Records excerpted from a collection

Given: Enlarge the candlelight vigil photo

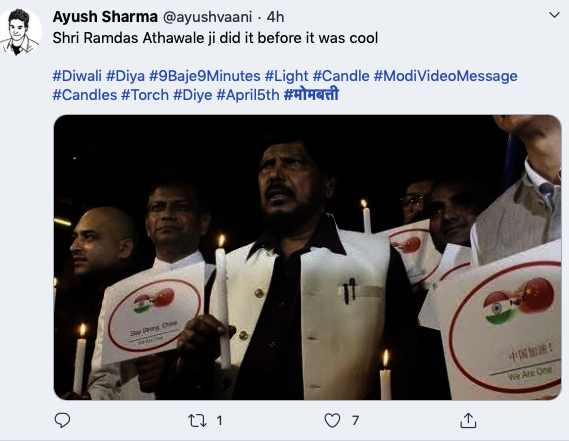Looking at the screenshot, I should pyautogui.click(x=307, y=257).
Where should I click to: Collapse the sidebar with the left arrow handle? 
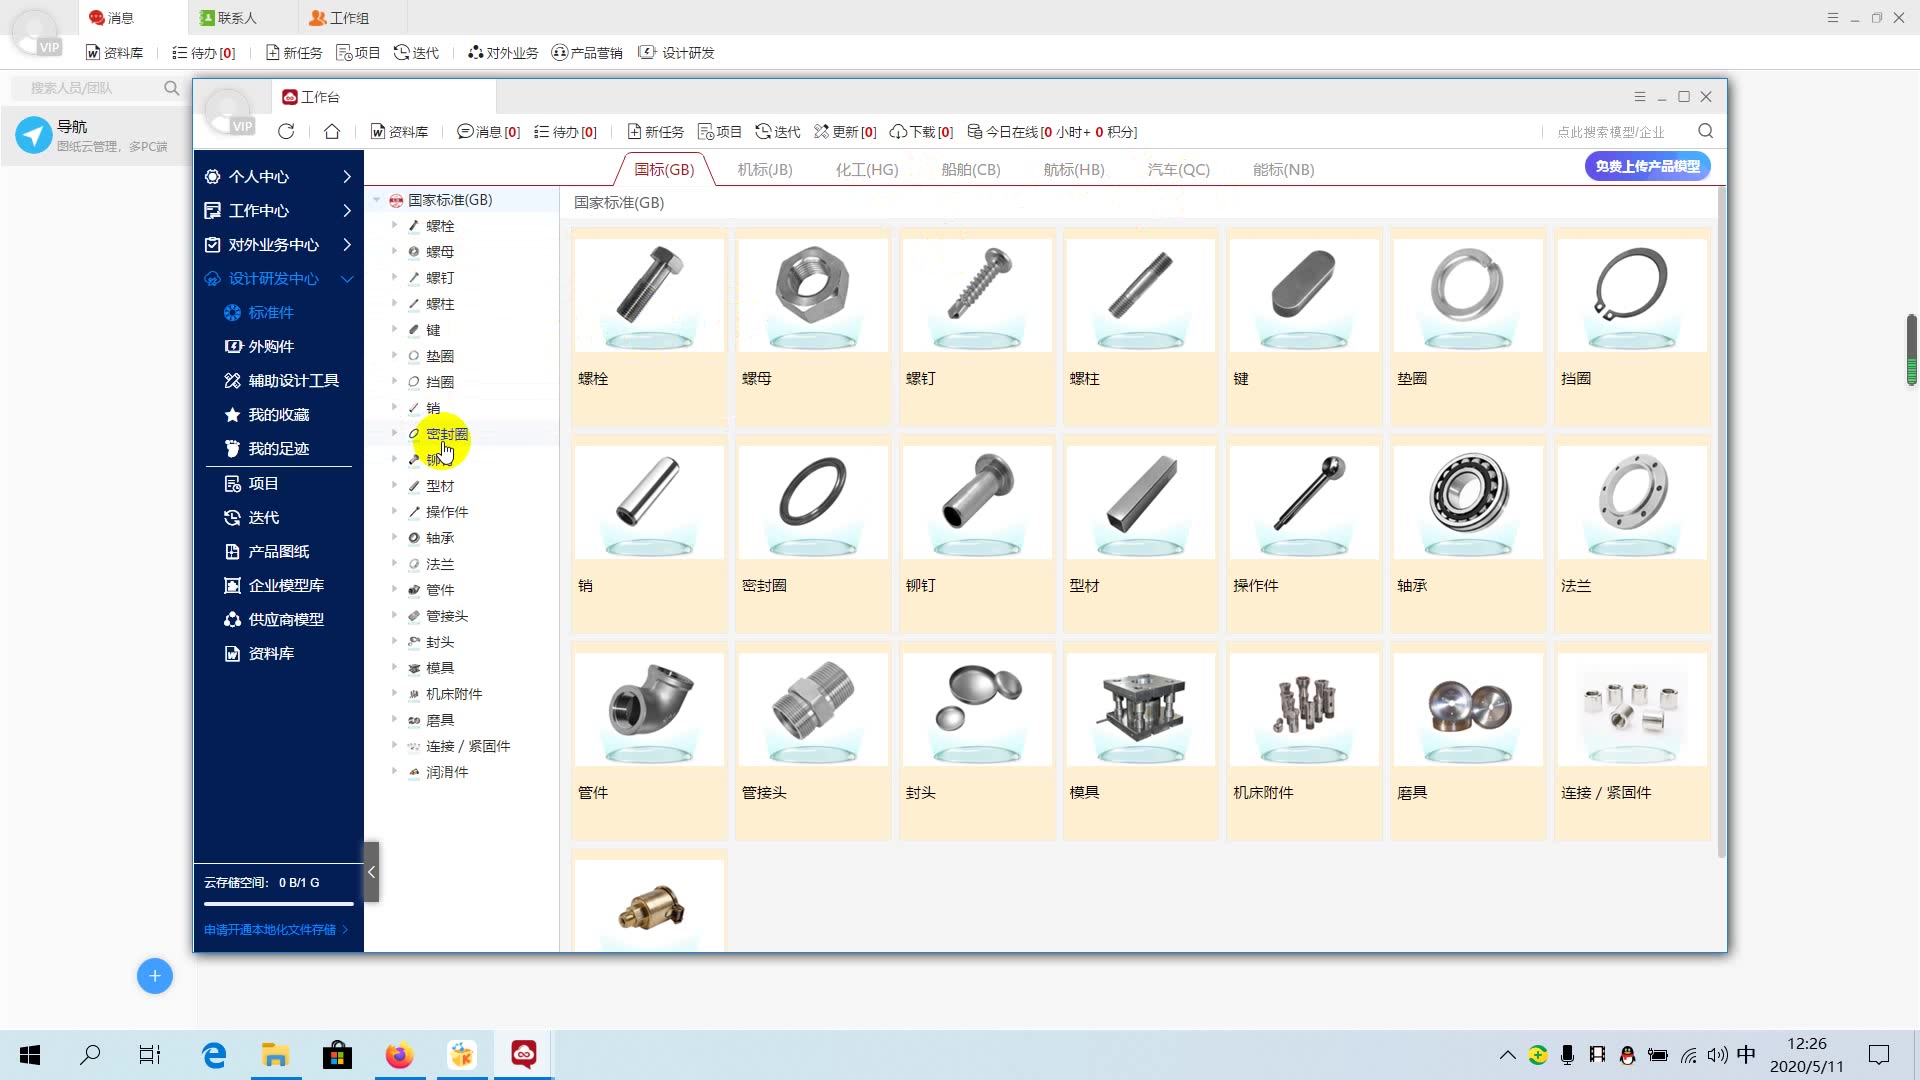371,872
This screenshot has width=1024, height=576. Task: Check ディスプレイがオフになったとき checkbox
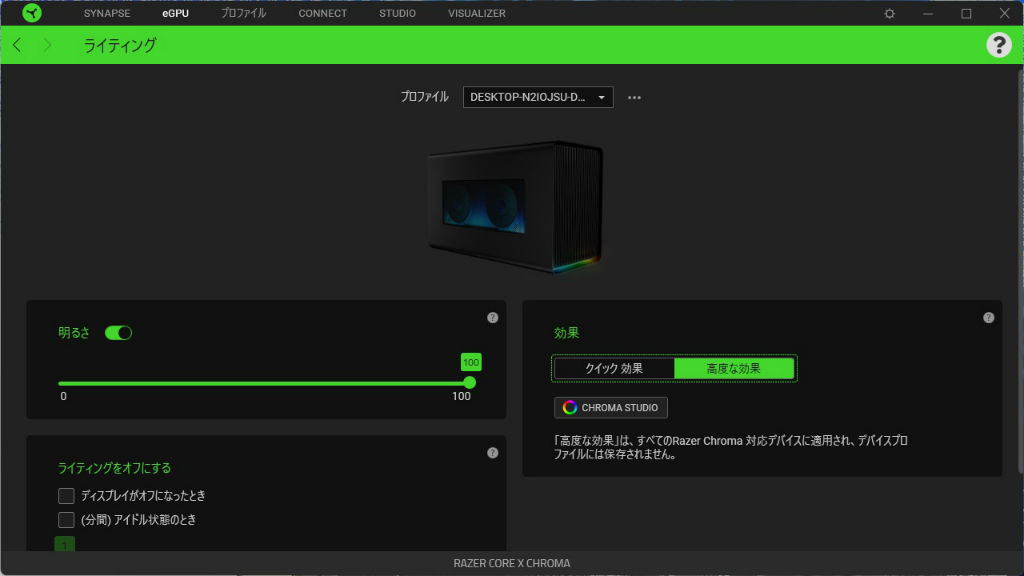tap(66, 496)
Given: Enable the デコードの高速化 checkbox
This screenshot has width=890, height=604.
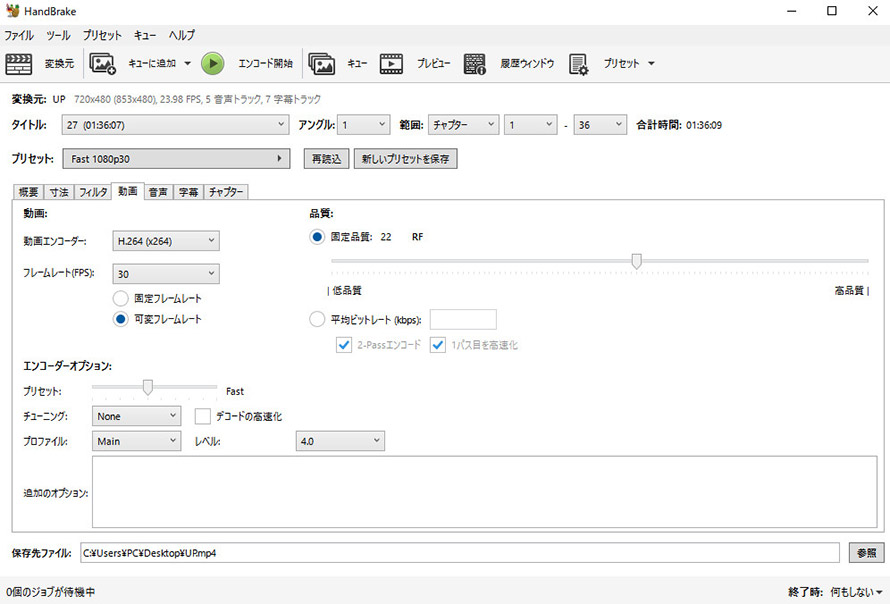Looking at the screenshot, I should (203, 415).
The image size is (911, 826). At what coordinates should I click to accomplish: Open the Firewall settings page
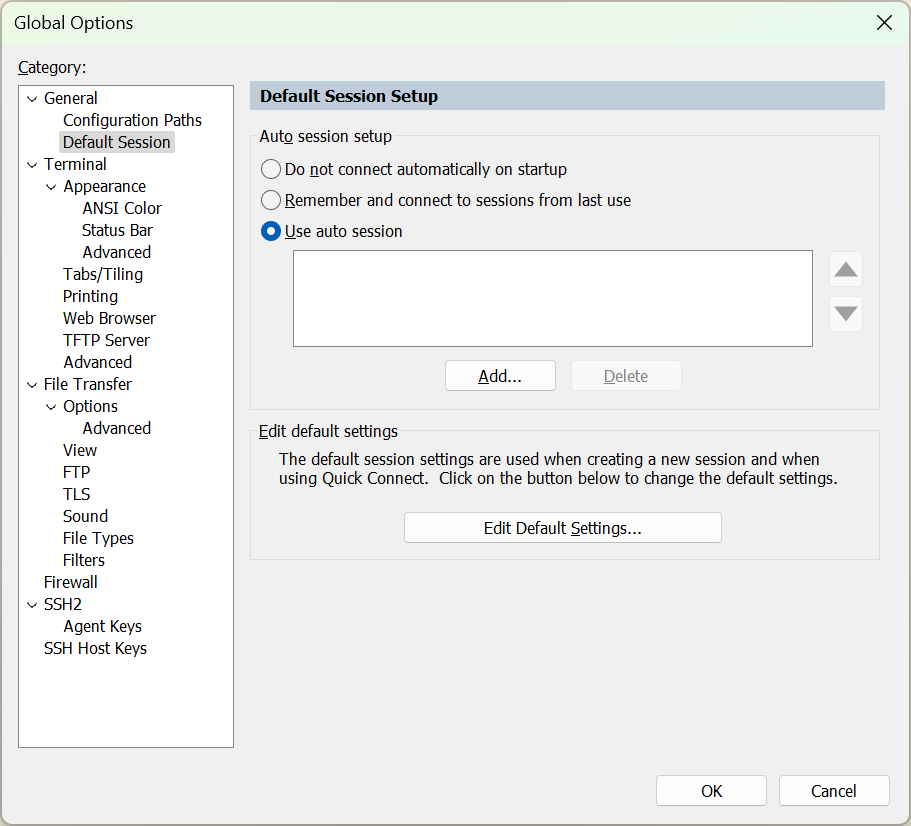pyautogui.click(x=71, y=582)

Exercise prompt>
Starting with the line containing "Given: Enable the デコードの高速化 checkbox" and going through the end of the items, present every line as a row of a Markdown table with the columns "No." and "Line". Skip blank lines and leave the pictures out.

The solution>
| No. | Line |
|---|---|
| 1 | Given: Enable the デコードの高速化 checkbox |
| 2 | This screenshot has width=890, height=604. |
| 3 | Looking at the screenshot, I should (203, 415). |
| 4 | The image size is (911, 826). At what coordinates should I click to accomplish: Open the Firewall settings page |
| 5 | pyautogui.click(x=71, y=582) |